Following are the grant awardees for each campus, project teams, and summaries of their projects.

Purdue Fort Wayne: Cohort Program: Gamifying Courses through Brightspace Tools Adoptions

Project team: Xiaokai Jia, Associate Director, CELT
Summary: This project aims to design and implement a cohort program for four faculty at the Fort Wayne campus to gamify one of their existing courses to engage and motivate students by using the Brightspace Awards tool, Intelligent Agents, and Release Conditions. Each faculty will be supported through a series of five workshops and at least eight one-on-one consultations. The cohort will be offered in Summer 2022 or Fall 2022 based on faculty’s work and course offering schedules.

Purdue Northwest: Brightspace LMS for Mastery-Oriented Approach

Project team: Magesh Chandramouli, Ph.D., Professor, Computer Graphics Technology
Summary: Brightspace has immense potential in enhancing student learning experience in Computer Graphics courses. This project proposes the use of Brightspace functionalities to facilitate “Mastery-Oriented Approach” whilst investigating the features of Brightspace LMS that have been underutilized, overlooked, and/or used improperly. Mastery orientation has been associated with enhanced student performance, higher retention, and also better transfer of skills to the workplace eventually. To this end, this effort endeavors to capitalize on an inventory of more than 100 high-resolution video demos created for this instructor’s courses. The project will use Brightspace features such as Kaltura Interactive Quizzes, Intelligent Agents, and Strings to enhance and enrich the videos to present them to students in an engaging manner.

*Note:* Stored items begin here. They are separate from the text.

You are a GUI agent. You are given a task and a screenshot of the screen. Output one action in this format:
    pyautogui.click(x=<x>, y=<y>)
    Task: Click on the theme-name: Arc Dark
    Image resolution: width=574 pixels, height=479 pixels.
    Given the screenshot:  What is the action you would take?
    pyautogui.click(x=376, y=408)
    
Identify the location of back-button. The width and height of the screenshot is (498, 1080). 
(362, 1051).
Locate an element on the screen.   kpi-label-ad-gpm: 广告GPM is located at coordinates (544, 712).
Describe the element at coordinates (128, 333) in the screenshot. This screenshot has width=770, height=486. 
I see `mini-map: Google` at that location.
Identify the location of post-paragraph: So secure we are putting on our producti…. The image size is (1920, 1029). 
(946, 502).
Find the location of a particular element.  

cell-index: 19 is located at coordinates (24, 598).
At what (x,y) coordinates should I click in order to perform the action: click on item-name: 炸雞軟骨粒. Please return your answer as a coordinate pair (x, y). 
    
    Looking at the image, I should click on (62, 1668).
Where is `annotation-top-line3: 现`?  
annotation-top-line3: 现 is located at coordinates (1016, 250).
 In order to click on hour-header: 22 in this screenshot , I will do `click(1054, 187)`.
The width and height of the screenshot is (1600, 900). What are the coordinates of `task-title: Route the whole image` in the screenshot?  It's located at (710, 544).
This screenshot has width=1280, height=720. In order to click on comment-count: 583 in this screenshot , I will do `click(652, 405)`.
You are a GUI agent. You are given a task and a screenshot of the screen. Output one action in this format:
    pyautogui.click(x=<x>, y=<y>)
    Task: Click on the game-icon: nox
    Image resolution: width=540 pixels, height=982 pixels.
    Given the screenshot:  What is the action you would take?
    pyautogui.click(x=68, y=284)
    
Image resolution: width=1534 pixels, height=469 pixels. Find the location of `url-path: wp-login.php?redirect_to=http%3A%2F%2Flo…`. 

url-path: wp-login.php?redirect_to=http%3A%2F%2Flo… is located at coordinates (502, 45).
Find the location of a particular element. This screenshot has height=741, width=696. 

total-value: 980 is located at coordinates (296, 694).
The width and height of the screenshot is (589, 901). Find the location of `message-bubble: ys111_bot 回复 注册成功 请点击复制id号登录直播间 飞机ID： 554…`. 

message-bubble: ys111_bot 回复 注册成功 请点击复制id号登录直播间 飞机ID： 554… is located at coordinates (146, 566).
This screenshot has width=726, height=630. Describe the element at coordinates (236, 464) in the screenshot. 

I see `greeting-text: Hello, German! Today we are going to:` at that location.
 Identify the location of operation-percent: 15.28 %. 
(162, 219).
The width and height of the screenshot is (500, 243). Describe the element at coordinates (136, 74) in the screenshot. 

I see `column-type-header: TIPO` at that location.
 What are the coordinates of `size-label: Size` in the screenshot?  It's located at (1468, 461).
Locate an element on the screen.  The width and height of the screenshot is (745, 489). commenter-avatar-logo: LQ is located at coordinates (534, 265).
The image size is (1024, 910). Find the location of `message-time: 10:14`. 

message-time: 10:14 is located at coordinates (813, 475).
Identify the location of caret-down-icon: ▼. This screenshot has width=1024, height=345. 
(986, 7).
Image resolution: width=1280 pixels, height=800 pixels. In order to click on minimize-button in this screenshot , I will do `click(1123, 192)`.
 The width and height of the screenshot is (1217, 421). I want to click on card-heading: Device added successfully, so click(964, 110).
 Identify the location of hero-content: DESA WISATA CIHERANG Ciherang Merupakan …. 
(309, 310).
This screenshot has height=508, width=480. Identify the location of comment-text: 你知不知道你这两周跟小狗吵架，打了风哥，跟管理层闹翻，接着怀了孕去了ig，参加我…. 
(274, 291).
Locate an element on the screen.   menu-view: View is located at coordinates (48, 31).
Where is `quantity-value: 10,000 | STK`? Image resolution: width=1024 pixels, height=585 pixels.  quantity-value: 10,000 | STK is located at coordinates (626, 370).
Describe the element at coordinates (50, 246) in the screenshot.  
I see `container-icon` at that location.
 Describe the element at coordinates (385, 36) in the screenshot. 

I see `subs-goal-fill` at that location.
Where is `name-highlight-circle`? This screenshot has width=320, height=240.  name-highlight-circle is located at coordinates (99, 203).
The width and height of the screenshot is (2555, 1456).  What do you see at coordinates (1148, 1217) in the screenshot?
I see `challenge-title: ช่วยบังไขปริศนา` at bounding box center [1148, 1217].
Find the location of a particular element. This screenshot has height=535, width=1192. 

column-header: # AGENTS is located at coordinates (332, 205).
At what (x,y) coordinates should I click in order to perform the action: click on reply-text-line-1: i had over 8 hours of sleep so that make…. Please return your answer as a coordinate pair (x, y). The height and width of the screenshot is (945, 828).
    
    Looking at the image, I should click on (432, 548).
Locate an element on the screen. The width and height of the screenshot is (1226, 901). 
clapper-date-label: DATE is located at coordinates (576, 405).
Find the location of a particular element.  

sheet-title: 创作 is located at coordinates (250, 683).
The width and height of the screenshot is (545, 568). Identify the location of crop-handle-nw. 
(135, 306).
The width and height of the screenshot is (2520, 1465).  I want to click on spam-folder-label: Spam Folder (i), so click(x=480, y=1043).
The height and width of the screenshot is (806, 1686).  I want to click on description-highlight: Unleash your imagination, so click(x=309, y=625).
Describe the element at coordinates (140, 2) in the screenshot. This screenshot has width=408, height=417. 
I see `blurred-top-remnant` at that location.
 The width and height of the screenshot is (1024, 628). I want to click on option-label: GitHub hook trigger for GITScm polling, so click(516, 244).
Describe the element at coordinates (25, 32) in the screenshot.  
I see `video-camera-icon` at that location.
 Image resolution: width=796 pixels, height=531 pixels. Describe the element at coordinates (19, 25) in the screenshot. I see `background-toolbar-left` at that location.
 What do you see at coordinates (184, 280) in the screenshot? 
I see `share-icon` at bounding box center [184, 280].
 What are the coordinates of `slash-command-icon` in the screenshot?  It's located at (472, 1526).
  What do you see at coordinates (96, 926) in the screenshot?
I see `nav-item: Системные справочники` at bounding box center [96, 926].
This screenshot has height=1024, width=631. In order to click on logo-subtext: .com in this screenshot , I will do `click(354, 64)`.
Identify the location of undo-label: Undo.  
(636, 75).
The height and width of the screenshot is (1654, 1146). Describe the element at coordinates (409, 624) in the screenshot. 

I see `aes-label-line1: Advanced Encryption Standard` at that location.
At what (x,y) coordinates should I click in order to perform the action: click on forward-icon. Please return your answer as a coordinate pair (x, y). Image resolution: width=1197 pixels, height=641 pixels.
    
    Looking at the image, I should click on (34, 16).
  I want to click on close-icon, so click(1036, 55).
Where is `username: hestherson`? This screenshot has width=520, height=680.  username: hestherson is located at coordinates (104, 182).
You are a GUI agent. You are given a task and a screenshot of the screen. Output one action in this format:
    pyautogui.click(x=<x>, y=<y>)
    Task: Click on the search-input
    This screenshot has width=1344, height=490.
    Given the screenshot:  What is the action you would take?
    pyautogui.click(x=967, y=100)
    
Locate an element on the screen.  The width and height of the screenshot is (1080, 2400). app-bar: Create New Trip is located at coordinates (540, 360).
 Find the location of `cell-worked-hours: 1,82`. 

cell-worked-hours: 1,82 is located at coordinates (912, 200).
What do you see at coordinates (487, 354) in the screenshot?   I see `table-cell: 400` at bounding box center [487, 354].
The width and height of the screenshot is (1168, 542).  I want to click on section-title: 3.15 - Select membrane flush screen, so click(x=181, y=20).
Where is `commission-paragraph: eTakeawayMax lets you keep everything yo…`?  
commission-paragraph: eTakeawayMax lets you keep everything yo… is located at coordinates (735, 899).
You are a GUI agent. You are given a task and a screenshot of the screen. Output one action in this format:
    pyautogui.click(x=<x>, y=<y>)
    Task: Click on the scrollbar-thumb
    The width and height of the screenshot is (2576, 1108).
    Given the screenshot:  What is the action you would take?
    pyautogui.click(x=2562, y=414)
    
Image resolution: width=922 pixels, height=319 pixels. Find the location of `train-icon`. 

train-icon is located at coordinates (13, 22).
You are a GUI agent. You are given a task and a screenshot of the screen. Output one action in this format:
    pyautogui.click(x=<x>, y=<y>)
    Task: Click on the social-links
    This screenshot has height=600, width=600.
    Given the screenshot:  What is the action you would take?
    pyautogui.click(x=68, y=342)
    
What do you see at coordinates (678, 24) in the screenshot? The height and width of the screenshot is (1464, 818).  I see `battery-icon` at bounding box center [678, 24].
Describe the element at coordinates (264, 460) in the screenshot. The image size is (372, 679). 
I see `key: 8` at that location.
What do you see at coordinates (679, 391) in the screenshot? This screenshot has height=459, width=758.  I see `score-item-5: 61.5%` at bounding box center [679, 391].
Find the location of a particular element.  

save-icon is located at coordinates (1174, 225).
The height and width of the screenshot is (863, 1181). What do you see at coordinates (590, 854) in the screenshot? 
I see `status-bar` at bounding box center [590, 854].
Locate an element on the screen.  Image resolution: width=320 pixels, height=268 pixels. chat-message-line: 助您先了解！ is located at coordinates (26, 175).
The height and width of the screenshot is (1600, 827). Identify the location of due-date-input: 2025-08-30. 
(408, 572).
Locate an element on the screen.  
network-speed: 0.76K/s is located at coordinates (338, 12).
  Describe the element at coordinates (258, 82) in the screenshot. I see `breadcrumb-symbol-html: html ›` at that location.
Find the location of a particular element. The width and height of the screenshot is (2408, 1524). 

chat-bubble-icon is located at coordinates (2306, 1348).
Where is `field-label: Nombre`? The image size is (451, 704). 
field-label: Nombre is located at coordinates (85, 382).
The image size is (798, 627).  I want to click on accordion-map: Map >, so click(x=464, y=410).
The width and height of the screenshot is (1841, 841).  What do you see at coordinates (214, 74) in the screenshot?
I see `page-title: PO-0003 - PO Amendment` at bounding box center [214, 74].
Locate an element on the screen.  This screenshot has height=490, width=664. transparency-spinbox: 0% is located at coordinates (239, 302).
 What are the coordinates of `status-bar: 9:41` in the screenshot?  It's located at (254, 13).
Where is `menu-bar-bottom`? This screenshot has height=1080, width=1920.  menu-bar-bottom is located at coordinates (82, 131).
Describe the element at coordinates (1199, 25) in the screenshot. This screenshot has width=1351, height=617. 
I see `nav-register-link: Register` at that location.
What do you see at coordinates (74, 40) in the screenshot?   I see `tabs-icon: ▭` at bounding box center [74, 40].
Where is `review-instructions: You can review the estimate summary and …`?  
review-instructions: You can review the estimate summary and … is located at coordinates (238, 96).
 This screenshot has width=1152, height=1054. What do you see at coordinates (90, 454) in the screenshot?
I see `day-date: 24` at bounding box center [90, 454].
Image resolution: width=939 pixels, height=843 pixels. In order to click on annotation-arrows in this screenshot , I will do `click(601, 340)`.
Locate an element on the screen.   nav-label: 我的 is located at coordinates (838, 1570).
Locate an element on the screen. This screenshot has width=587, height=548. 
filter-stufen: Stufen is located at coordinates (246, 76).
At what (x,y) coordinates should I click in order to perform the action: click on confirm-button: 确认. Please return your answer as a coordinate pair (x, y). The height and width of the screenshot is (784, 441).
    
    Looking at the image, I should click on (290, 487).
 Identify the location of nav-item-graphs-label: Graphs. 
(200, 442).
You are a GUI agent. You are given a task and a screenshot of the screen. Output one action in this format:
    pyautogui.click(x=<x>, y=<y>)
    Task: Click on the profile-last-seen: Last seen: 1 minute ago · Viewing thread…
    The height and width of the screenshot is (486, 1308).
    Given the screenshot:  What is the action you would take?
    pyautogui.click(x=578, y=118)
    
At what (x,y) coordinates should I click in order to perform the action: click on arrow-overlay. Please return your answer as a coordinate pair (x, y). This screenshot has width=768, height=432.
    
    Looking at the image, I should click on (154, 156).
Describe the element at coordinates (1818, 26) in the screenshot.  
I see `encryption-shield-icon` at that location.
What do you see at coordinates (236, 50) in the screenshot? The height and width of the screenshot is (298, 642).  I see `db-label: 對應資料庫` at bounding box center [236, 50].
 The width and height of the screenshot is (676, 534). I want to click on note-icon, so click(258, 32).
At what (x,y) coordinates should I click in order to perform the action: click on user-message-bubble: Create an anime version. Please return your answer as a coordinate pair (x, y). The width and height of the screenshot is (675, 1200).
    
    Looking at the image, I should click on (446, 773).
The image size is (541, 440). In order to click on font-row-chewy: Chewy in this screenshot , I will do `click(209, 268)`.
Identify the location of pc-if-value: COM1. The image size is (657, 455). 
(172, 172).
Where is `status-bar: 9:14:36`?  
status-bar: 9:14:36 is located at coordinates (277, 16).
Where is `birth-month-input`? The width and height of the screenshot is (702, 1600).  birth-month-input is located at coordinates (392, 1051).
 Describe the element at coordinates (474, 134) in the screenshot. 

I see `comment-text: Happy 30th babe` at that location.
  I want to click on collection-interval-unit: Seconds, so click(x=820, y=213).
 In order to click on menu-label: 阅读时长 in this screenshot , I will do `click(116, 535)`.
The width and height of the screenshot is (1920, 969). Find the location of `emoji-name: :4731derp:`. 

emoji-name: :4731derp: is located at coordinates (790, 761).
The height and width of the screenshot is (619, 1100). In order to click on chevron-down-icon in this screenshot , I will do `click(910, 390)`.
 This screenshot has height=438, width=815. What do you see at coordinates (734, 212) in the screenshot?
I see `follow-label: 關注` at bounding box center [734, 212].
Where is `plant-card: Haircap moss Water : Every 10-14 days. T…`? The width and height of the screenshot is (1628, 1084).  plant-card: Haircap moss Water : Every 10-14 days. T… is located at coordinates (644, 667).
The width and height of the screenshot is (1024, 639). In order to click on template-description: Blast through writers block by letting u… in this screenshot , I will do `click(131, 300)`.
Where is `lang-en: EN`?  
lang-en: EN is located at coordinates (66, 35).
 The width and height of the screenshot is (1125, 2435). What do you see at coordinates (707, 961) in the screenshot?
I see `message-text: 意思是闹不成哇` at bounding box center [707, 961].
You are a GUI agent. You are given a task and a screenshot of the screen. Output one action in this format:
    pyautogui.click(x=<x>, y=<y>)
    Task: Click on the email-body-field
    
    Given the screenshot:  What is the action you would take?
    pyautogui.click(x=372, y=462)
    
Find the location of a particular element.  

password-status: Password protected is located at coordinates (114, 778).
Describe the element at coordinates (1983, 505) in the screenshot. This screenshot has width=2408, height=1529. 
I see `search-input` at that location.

Purdue Northwest: Using Brightspace to Digitize the Course Syllabus

Project team: Hubert Izienicki, Ph.D., Assistant Professor of Sociology
Summary: The syllabus contains a great deal of important information, but getting students to actually read it is a challenge for most instructors. As a text-heavy document, it poses a number of challenges to the students. It privileges experienced readers who are able to effortlessly read pages of information, and its typical length tends to prevent many students from reading the entire document. To address these drawbacks of a traditional syllabus, I propose to transform it into a more engaging and equitable pedagogical tool using Brightspace’s module function. My goal is to test if this new digitally redesigned format increases students’ retention of information and engagement with the syllabus.


Applications will be accepted for the 2023 program in the fall of 2022. Proposal criteria for receiving a two-year grant include the use of Brightspace, innovation in instruction, measurement of outcomes, feasibility, timeline, sustainability, transferability to other courses/units/campuses, campus priority/impact, and scope of the potential impact. Special consideration and higher value awards will be given to proposals that contain cross-campus collaboration.